Перепишите часть текста об археологических раскопках, заменив «грабителями» на «мародерами». Начните с места, где стоят слова «Выявление древних предметов», и остановитесь после слов «ходе археологических раскопок.».

ФРАГМЕНТ ИСТОЧНИКА:
%%
Неслучайно в 1990–2000-е гг. археологи стали все чаще говорить о необходимости сохранения археологического наследия. Согласно «Положению о порядке проведения археологических полевых работ…» «раскопкам, прежде всего, подлежат археологические памятники, которые находятся под угрозой разрушения при производстве строительно-хозяйственных работ, или воздействии иных антропогенных и природных факторов». Федеральный закон «Об объектах культурного наследия…» однозначно характеризует спасательные археологические полевые работы как исключительный способ сохранения объекта археологического наследия (статья 40).
Охарактеризованный принцип неповторимости раскопок (принцип «сохранения информации» или «спасательного копирования» по Л.С.Клейну – 2001: 79) определяет цель подобных исследований – максимально полное изучение памятника в ходе раскопок и максимально полная фиксация их результатов. Подобная «позитивистская» формулировка цели раскопок иногда вызывает возражения специалистов – указывается, например, на теоретическую и практическую невозможность максимально полной фиксации. Однако, так или иначе, именно этой цели подчинены современные методические приемы раскопок.
Выявление древних предметов как таковых в ходе полевых исследований не является первостепенной задачей – для археолога важно выявить и зафиксировать остатки деятельности человека в прошлом в их взаимосвязи между собой. Поэтому особое значение приобретает фиксация отдельных предметов именно на том месте, где они располагались. Для обозначения этого состояния используется латинское выражение in situ, буквальное значение которого – «в неподвижности». И именно поэтому вещи, незаконно изъятые грабителями из древнего погребения, культурного слоя и т. п., обладают принципиально меньшей информационной ценностью, чем находки, зафиксированные профессионалами в ходе археологических раскопок.
%%
ПРЕДОСТАВЛЕННЫЕ ЗАПИСИ:
%%
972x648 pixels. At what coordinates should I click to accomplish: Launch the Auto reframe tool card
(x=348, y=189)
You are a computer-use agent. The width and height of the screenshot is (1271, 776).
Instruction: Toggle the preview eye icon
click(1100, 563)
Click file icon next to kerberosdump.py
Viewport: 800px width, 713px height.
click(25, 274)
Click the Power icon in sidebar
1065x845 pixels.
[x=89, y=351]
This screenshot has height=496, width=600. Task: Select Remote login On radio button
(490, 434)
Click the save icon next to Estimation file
%%
ОТВЕТ НИЖЕ:
Выявление древних предметов как таковых в ходе полевых исследований не является первостепенной задачей – для археолога важно выявить и зафиксировать остатки деятельности человека в прошлом в их взаимосвязи между собой. Поэтому особое значение приобретает фиксация отдельных предметов именно на том месте, где они располагались. Для обозначения этого состояния используется латинское выражение in situ, буквальное значение которого – «в неподвижности». И именно поэтому вещи, незаконно изъятые мародерами из древнего погребения, культурного слоя и т. п., обладают принципиально меньшей информационной ценностью, чем находки, зафиксированные профессионалами в ходе археологических раскопок.